Originally Posted by Jordan Smith
Originally Posted by Coyote10
Originally Posted by Jordan Smith
Originally Posted by Coyote10
And that 1000 pounds of energy becomes very relevant at "long range"
Not really. Sufficient impact speed to cause bullet upset and expansion is far more important.

I see what your saying. I get that speed translates into energy delivered upon impact, but what is speed without energy?

Shoot a 25-06 with a 100 grain bullet at 1000 yards.
Shoot a 7 mag with a 175 grain bullet at 1000 yards.

Both will reach the target within 100 to 200 fps of one another. Probably somewhere in the 1500 fps mark. That 25 will hit with a third the energy that the 7 will. Energy is the end goal. Not speed.
An object cannot have speed without kinetic energy, nor kinetic energy without speed. The two quantities are directly correlated and proportional. But what matters most is enough impact speed to cause bullet expansion, which will translate into destroyed tissue.

Contrary to a decades old narrative, the quantity of interest is not kinetic energy (within reason), but impact speed. In your example above, if neither bullet arrives with enough speed to expand, then what does it matter if the 7mm bullet has 3x more energy? If both arrive with enough speed to expand and both have enough mass to penetrate, then they will both destroy bone and tissue. Gun writers have overhyped kinetic energy for so long that many guys see it as the primary quantity of interest, when in fact it is an important but peripheral quantity in the assessment of killing power.

Kinetic energy at bullet impact really only becomes relevant in extreme cases. One such case is if the bullet has enough impact speed to expand but lacks the mass (and therefore KE) to penetrate (e.g., a .177” 25 gr bullet impacting an elephant humerus at 2200 fps). But in the vast majority of reasonable cases, i.e., bullet weights and calibers that a reasonable person might use in a given hunting scenario, KE just is not the most important quantity in describing how well an expanding bullet kills. Impact speed matters far more.
Originally Posted by Jordan Smith
Originally Posted by Coyote10
Originally Posted by Jordan Smith
Originally Posted by Coyote10
And that 1000 pounds of energy becomes very relevant at "long range"
Not really. Sufficient impact speed to cause bullet upset and expansion is far more important.

I see what your saying. I get that speed translates into energy delivered upon impact, but what is speed without energy?

Shoot a 25-06 with a 100 grain bullet at 1000 yards.
Shoot a 7 mag with a 175 grain bullet at 1000 yards.

Both will reach the target within 100 to 200 fps of one another. Probably somewhere in the 1500 fps mark. That 25 will hit with a third the energy that the 7 will. Energy is the end goal. Not speed.
An object cannot have speed without kinetic energy, nor kinetic energy without speed. The two quantities are directly correlated and proportional. But what matters most is enough impact speed to cause bullet expansion, which will translate into destroyed tissue.

Contrary to a decades old narrative, the quantity of interest is not kinetic energy (within reason), but impact speed. In your example above, if neither bullet arrives with enough speed to expand, then what does it matter if the 7mm bullet has 3x more energy? If both arrive with enough speed to expand and both have enough mass to penetrate, then they will both destroy bone and tissue. Gun writers have overhyped kinetic energy for so long that many guys see it as the primary quantity of interest, when in fact it is an important but peripheral quantity in the assessment of killing power.

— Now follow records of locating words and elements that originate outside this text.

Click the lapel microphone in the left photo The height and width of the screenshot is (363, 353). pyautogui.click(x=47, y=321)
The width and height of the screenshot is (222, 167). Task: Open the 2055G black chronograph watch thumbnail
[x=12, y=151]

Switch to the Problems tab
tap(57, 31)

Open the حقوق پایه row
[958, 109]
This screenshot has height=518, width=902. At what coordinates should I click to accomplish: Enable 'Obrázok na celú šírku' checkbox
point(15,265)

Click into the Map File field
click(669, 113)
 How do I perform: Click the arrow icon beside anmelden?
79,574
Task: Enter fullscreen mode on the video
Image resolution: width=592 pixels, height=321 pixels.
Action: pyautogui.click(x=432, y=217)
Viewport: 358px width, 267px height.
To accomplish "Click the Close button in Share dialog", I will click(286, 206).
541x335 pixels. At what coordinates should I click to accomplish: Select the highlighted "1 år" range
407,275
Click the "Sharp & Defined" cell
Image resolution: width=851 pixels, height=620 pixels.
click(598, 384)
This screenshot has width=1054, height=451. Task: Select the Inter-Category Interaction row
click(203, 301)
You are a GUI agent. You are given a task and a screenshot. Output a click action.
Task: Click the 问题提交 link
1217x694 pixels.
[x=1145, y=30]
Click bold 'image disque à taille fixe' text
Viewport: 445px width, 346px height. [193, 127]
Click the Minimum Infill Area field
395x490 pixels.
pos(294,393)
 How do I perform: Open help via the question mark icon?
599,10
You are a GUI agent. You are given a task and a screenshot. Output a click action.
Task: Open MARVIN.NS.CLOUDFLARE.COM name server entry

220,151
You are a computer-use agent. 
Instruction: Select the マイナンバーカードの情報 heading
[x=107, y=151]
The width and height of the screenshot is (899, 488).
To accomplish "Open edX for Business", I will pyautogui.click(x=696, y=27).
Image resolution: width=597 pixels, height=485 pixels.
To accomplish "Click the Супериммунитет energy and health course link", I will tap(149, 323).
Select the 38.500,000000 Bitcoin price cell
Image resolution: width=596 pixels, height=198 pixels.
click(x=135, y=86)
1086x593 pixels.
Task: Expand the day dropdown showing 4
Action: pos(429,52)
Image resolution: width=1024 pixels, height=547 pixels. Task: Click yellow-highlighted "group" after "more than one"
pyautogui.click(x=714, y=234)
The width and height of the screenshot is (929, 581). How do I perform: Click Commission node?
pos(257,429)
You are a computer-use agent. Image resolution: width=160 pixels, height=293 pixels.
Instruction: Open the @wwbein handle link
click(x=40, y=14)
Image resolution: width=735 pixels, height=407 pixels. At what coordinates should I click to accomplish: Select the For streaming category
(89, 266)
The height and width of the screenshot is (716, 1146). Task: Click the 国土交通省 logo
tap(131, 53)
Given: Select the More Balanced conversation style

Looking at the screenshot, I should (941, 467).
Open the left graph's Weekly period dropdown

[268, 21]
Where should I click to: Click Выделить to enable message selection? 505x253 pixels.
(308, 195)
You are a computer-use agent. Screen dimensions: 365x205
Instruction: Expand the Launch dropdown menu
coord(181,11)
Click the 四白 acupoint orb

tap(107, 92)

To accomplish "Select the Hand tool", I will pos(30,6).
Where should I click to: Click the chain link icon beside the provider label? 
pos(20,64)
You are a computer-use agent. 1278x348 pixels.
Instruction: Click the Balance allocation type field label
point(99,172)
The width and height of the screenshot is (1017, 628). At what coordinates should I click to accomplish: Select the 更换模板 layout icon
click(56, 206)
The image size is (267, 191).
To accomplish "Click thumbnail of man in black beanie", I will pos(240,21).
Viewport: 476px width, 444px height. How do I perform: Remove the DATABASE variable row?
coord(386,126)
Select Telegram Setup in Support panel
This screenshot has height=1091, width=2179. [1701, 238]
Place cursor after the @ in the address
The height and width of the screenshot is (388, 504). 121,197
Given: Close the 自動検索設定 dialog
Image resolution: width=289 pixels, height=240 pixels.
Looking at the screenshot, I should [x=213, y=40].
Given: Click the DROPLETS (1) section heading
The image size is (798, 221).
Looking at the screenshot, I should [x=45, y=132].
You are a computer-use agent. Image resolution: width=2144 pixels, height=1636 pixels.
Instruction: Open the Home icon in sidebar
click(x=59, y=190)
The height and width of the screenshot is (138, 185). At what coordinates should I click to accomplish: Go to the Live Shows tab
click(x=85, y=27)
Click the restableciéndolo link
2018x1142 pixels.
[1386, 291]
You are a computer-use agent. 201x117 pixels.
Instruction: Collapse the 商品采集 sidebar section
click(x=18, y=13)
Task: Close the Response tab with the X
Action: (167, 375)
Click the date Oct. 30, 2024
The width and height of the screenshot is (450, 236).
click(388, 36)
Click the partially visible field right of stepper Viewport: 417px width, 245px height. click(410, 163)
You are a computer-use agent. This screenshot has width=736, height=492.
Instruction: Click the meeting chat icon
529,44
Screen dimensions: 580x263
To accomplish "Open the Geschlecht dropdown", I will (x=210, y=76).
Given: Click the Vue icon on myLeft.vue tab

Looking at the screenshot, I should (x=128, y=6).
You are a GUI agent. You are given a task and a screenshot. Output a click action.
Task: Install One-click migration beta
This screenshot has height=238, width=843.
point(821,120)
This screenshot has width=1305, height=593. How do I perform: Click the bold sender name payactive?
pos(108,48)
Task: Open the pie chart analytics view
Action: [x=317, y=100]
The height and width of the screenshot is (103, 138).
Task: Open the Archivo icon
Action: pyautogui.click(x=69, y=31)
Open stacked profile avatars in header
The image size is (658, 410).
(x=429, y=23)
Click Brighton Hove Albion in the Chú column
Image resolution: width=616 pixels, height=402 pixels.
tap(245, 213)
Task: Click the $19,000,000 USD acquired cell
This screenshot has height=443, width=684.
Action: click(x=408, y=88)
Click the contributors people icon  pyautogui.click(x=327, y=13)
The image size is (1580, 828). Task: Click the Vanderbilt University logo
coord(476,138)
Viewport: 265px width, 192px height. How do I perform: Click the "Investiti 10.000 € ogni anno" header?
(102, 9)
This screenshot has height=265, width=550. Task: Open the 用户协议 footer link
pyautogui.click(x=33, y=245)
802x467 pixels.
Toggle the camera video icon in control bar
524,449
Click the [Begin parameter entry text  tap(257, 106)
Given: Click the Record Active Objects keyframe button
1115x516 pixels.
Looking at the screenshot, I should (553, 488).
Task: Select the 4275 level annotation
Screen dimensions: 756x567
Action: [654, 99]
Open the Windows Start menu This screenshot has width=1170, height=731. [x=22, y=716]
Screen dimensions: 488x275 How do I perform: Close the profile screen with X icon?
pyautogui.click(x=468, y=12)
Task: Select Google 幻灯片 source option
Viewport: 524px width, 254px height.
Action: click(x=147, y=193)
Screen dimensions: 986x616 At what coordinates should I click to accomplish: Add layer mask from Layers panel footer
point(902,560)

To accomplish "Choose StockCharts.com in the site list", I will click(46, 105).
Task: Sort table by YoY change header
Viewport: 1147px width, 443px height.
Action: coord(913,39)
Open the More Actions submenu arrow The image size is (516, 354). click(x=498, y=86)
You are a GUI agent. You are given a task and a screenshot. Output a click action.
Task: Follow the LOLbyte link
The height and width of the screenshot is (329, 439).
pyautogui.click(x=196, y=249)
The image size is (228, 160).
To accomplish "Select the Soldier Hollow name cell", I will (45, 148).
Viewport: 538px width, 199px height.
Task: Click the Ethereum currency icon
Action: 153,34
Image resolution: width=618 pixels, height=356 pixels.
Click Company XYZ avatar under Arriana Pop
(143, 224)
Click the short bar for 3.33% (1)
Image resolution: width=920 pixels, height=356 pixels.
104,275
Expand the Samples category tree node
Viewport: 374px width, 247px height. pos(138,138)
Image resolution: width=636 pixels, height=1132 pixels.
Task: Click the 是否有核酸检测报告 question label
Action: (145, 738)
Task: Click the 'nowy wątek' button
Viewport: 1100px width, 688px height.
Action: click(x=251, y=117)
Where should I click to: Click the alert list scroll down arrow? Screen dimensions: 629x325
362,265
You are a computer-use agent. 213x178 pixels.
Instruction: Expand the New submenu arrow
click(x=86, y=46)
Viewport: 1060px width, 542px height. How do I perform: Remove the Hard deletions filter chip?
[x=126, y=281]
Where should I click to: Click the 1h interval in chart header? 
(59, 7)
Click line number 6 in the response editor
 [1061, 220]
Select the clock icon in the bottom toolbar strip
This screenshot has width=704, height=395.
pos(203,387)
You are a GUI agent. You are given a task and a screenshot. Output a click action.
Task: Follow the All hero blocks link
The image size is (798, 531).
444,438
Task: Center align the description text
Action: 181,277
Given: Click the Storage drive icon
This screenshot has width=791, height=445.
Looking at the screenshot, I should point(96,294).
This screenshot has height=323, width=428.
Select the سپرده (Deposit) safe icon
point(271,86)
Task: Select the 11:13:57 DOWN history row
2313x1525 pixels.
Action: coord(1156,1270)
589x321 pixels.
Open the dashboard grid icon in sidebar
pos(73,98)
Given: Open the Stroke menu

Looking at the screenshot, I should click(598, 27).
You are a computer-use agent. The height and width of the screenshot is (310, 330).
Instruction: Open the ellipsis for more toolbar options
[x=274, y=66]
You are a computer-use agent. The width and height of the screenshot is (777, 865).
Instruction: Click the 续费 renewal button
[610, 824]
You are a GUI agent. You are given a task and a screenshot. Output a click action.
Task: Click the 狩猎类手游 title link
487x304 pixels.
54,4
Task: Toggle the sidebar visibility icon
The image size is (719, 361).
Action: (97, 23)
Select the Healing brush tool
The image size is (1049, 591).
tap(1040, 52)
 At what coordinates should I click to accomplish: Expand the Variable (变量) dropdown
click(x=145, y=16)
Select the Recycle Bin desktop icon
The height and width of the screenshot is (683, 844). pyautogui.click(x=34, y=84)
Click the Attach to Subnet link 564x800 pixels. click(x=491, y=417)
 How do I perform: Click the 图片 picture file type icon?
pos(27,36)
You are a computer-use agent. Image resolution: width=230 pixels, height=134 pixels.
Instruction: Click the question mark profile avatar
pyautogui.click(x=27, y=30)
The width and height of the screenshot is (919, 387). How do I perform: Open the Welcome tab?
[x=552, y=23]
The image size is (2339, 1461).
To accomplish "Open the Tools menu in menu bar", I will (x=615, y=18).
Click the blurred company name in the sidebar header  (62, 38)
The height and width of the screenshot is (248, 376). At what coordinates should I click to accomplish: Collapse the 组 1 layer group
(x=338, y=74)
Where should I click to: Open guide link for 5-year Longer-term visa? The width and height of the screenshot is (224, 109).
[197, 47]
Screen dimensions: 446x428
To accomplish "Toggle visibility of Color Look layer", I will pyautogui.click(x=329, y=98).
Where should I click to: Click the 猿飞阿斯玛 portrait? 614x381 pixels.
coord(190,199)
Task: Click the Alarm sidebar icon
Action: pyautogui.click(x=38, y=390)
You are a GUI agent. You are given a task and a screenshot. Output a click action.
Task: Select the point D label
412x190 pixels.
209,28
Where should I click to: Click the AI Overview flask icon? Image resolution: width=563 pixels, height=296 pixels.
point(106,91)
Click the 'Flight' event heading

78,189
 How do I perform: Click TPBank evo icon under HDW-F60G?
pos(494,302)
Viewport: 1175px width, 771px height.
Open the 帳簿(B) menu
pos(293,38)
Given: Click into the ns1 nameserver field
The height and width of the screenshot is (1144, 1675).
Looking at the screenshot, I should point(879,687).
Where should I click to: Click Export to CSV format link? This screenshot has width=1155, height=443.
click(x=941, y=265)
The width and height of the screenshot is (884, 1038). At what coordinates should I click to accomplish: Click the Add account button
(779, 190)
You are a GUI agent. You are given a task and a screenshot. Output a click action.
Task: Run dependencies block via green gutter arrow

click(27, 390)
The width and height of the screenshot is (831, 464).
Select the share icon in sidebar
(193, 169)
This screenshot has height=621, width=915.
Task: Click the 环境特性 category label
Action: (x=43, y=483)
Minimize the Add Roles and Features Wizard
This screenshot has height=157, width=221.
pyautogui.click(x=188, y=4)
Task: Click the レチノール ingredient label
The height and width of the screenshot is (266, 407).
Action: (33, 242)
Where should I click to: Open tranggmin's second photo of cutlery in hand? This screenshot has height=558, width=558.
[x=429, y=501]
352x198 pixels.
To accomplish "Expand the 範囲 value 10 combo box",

Kinetic energy at bullet impact really only becomes relevant in extreme cases. One such case is if the bullet has enough impact speed to expand but lacks the mass (and therefore KE) to penetrate (e.g., a .177” 25 gr bullet impacting an elephant humerus at 2200 fps). But in the vast majority of reasonable cases, i.e., bullet weights and calibers that a reasonable person might use in a given hunting scenario, KE just is not the most important quantity in describing how well an expanding bullet kills. Impact speed matters far more.



This has been the tough part for me to let go of. It’s been beat into me for so long you need at least 1500ft/lb to be humane or lethal. Letting that part go and looking more for well constructed bullet with adequate impact velocity and prioritizing shootability is something I’m trying to accept more vs just pour on more horsepower. Not at these ranges but it is amazing the results guys are having with 223 and 77gr tmk on large game.

Last edited by Remington92; 01/10/24.